When Lavon self-reflected during the pandemic about his future and what he wanted to do next, becoming an educator came to him naturally. His mother is a high school principal in Philadelphia and his sister is a teacher, so it runs in the family.
As a child, things weren’t always so clear for Lavon. His mother and father became parents in high school and his mother dropped out to provide for Lavon and his sister. The family was homeless for a spell, but in time his father graduated, becoming a teacher of faith as a minister, and his mother earned her GED and became a teacher. She is the person who inspired him to give back to his community and support students who might be feeling the personal hardships he once experienced.
“My parents didn’t grow up with much, and because they had us so young, you know, we didn’t grow up with much,” he said. “So, education has just always been a big part of my family, and it’s always been something we stressed.”
Lavon now hopes that sharing his story and celebrating this accomplishment with students will inspire them. Passionate to become an advocate for students, Lavon’s capstone project, for which he received a Capstone Excellence award from WGU, focuses on how to address chronic absenteeism through curriculum and other support programs to improve student attendance.
“Just so, you know, students feel that there’s an adult in the building that misses them when they’re not here,” Lavon said.

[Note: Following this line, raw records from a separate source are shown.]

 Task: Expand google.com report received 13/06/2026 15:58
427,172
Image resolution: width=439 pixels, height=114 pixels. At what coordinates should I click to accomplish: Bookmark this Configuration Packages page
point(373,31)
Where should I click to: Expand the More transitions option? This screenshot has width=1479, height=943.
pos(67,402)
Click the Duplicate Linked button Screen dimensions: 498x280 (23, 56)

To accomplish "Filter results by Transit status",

According to the District of Columbia OSSE (2017), more than a quarter of students are chronically absent in the District of Columbia’s Public Schools. Anacostia High School is located in ward 8, one of the wards with the highest rates of chronic absenteeism. Lavon’s research looks at why students have barriers to attendance, why it is so important to address the problem, and how to improve support services to help them overcome these challenges. Lavon said his goal is to become a Connected Schools manager, which provides resources for the whole family to set kids up for success.

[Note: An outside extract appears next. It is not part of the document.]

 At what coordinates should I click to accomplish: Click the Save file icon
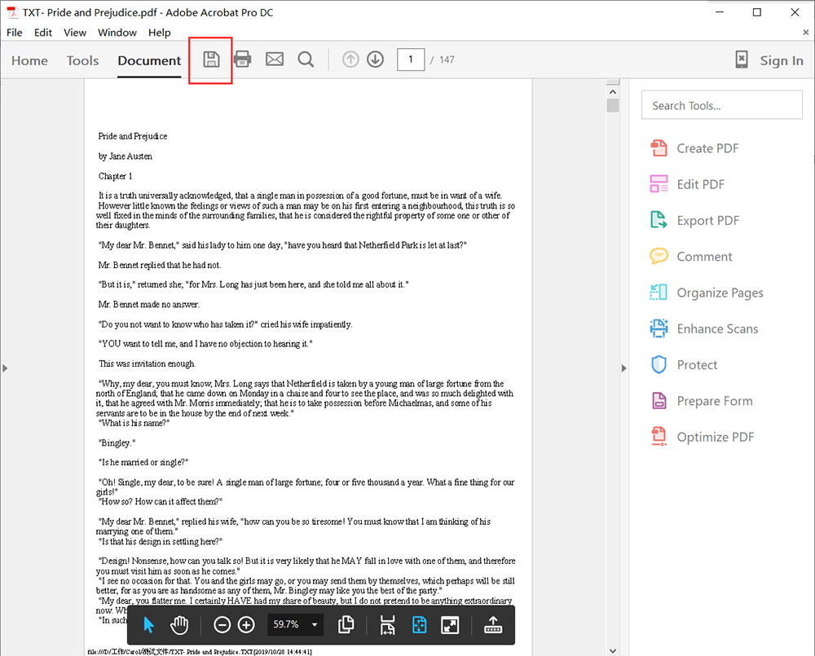[211, 59]
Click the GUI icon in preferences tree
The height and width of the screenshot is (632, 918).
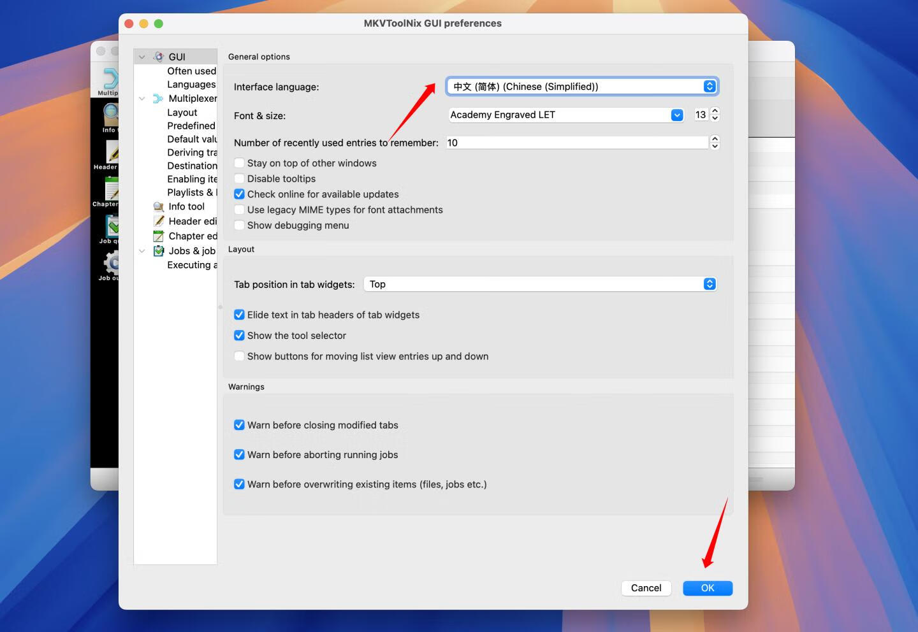coord(159,57)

Lavon said, “We have a lot of students who would show up late or a lot of students who wouldn’t come,” he said. “It made me want to figure out, alright, well what can we do to combat this issue?”
WGU Regional Vice President Rebecca Watts personally delivered Lavon’s diploma to him at a special, one-person graduation ceremony at Anacostia High School. Lavon was joined by his wife, Brittany, his son, and his parents, Andrea and Curtis, who drove from New Jersey to attend this special event.
“I'm very proud of you,” said his father, Curtis. “I love the way you carry yourself as a young man. I love the way you treat your family.”
“It’s not very often we honor a WGU graduate with an individual commencement recognition,” said Regional Vice President Rebecca Watts. “I’m delighted to celebrate with Lavon, his colleagues, students and family, his academic achievement, professional passion, and personal joy. He deserves it.”
Grateful to his family for the struggle and support they have shared together, Lavon said, “This is really to celebrate my parents more than anything.”